Let me try to explain with some chemistry, and make our lovely high school chemistry teacher, the divine Dr. Nancy Hazan, proud:
Though it would have been possible to go to school with Ben, I decided to come to Vassar on my own. To force myself to be independent. To do everything for me; to join every club and attend every event because I want to. And I have grown independent in that sense. I can function in the big, scary world without needing a partner to lean on. I’m capable of making confident decisions about my future without asking for a second opinion, though sometimes it’s nice to have one.
Though I’m more autonomous than ever, by no means have I lost my identity as being half of a two-part unit. Ben will always be my sidekick, always ready to support me, to laugh at my jokes, to swoop in with a comeback. The twin chemistry is still there. Our last name is Sakarin, and our friend cleverly came up with the nickname “The Disaccharides” for us, which I love more and more the more I think about it. A disaccharide is a carbohydrate formed by two monosaccharides, bonded to form wonderful things like sucrose and maltose and lactose (which many people like myself are intolerant of, but that’s okay).
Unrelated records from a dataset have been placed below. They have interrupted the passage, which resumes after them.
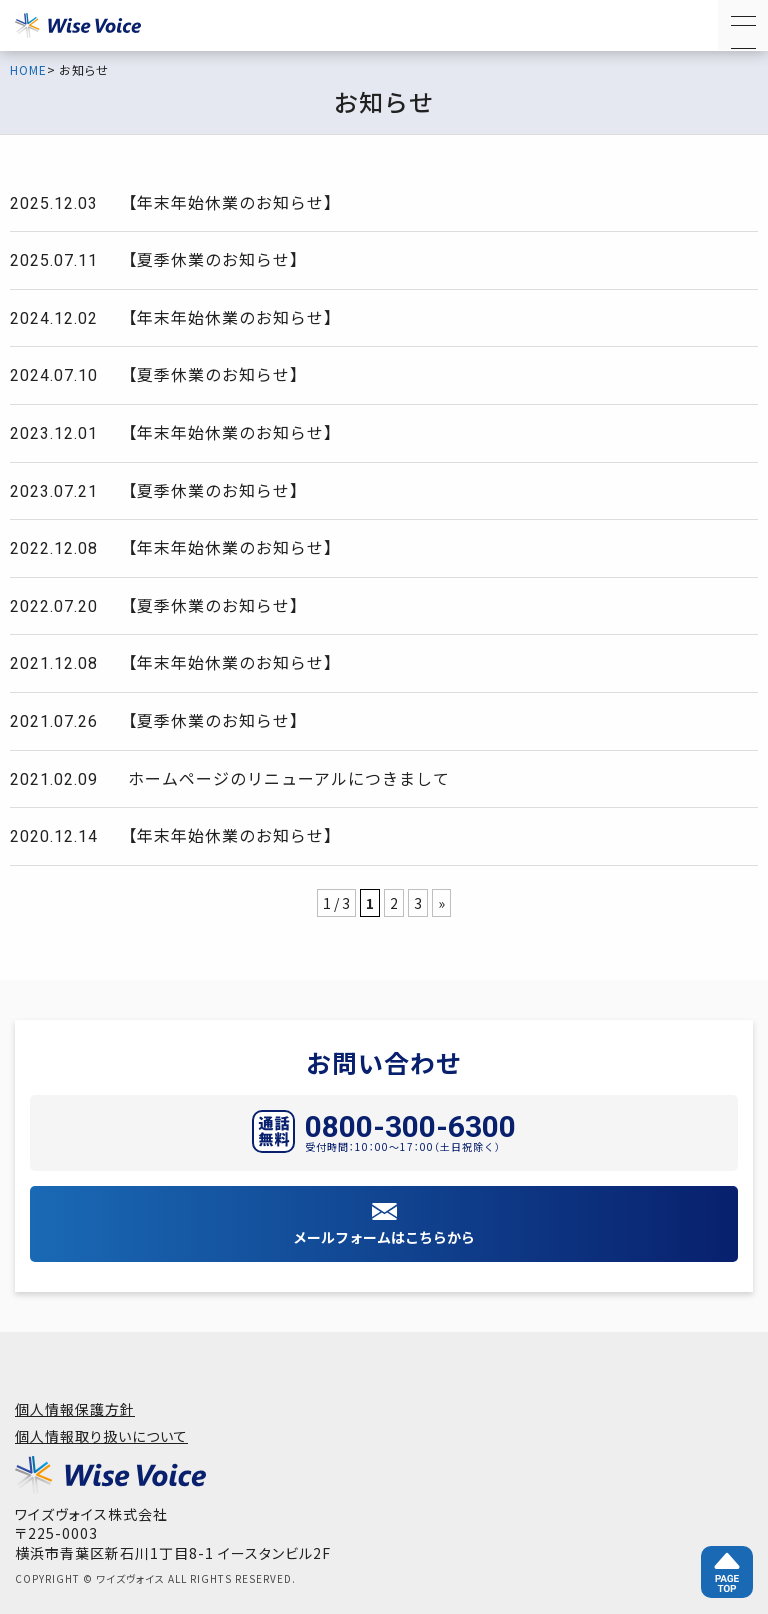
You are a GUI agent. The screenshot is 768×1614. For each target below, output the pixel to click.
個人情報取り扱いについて (101, 1436)
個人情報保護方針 (75, 1409)
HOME (28, 70)
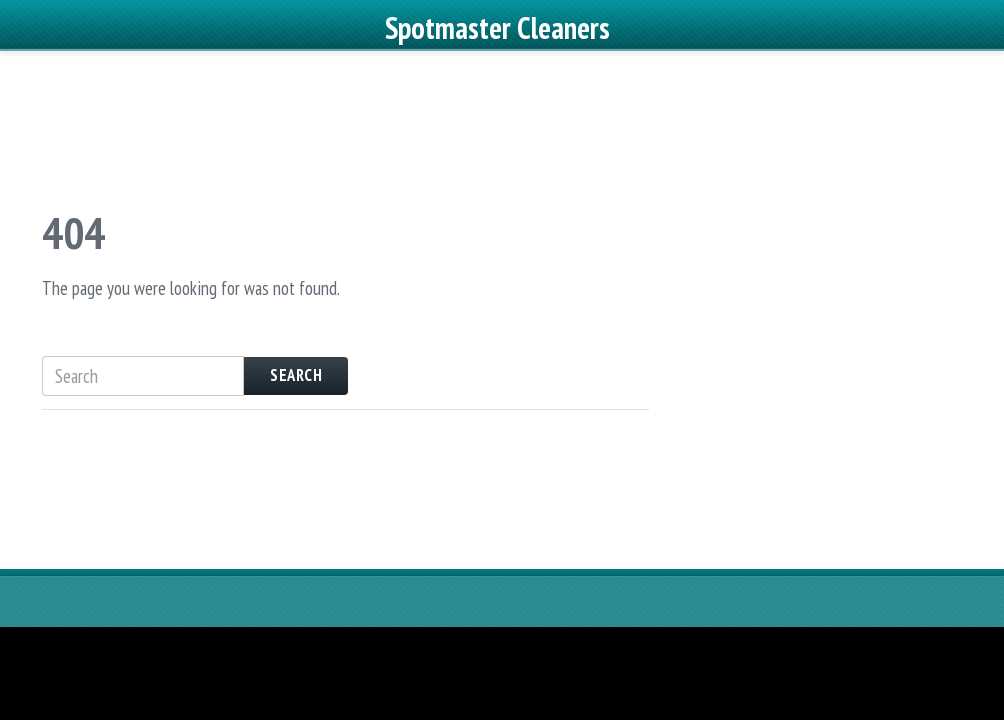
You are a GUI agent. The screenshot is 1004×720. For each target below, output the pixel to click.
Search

Though I was concerned that our twin bond, our glycosidic bond, would break as we moved apart, it’s been one whole semester with no evidence of some hydrolytic split. Our bond is as strong and constant as ever.
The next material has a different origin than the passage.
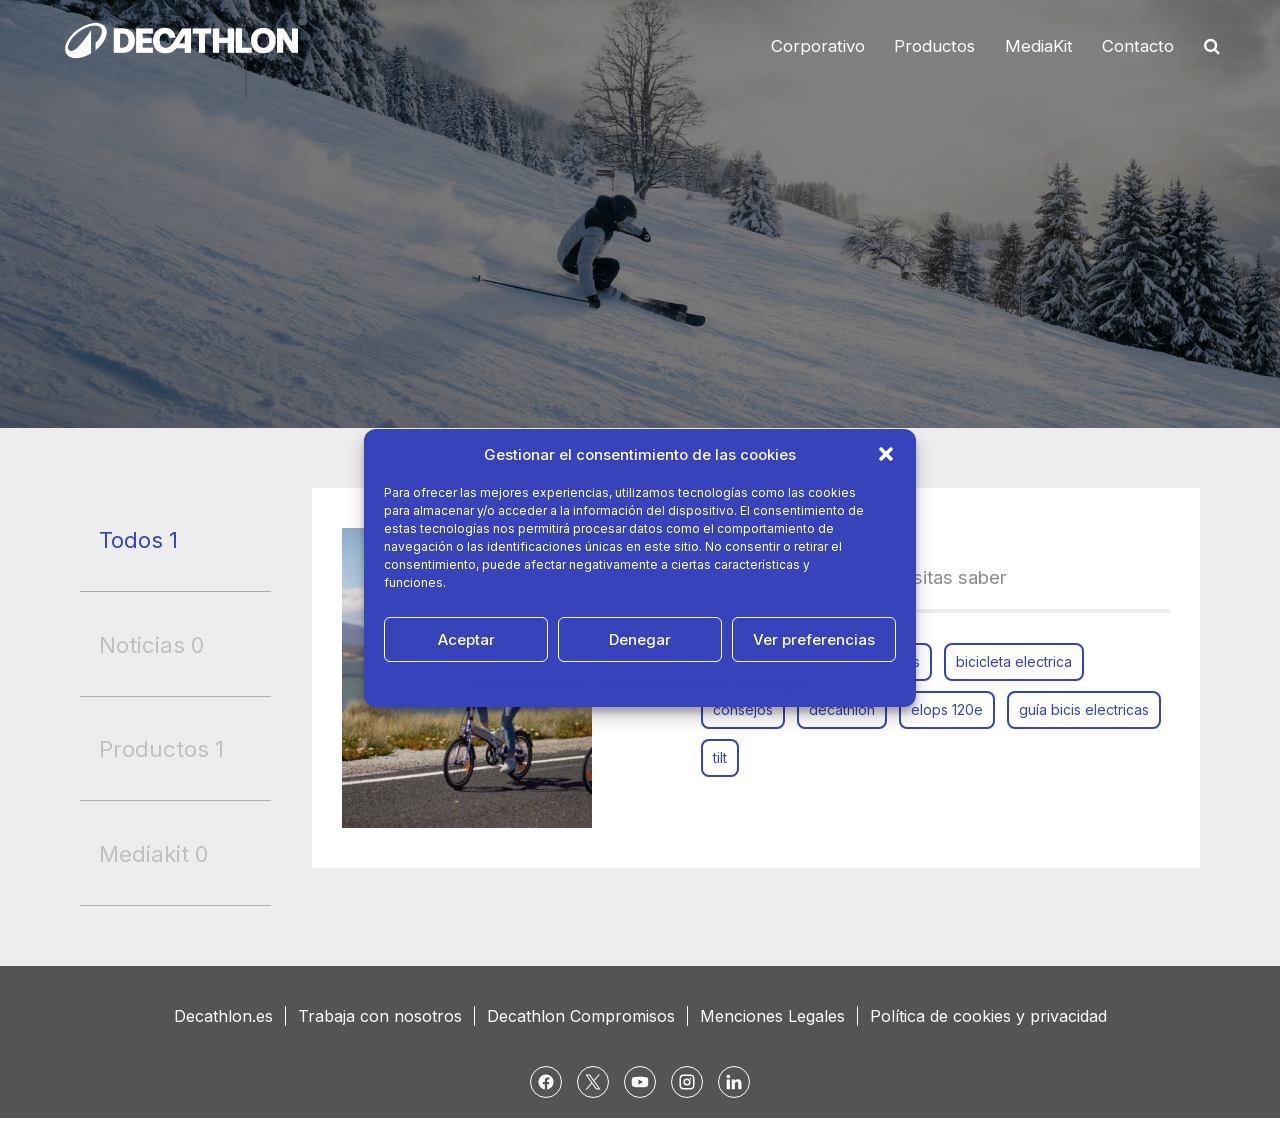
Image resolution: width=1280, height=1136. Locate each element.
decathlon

Though the chem metaphor has the extra punch of being punny, it’s no more accurate than the mitotic spindle one. Because of course I wasn’t expecting the dramatic split of a hydrolysis reaction. And the one-unit metaphor conveys the closeness without the independence.
Ben’s an engineering major, so of course a physics metaphor would be the right one to describe our quirky (and quarky) relationship. Because there’s no biological cycle or chemical bond as permanent as what we have. No matter the distance, Ben cheers me up when I feel down. His strange charm never fails to make me smile. He is on the top of my list, in the bottom of my heart.
A lot has changed around us over this past couple months, but nothing has changed between us. He is still my Ben, and the force between us is as strong as ever. I don’t need to hear from him all the time to know that we still have each other. Like quarks, those fundamental constituents of matter, I don’t need to see him to know that he is there. His presence is with me, because it always has been. Nothing is lost in those miles, because our closeness is intrinsic. I know that I can call him any time to talk about movies or physics or whether or not it’s okay to pee in the shower.
Quarks, which include Up, Down, Strange, Charm, Top, and Bottom, have never been studied on their own. Like quarks, Ben and I are never really on our own. There has not been a moment when I have doubted whether or not he was there for me. I’ve never known a world without Ben’s existence, and he’s never known one without mine. Our existences are tangled up together with the strength of gluons, and that will never change.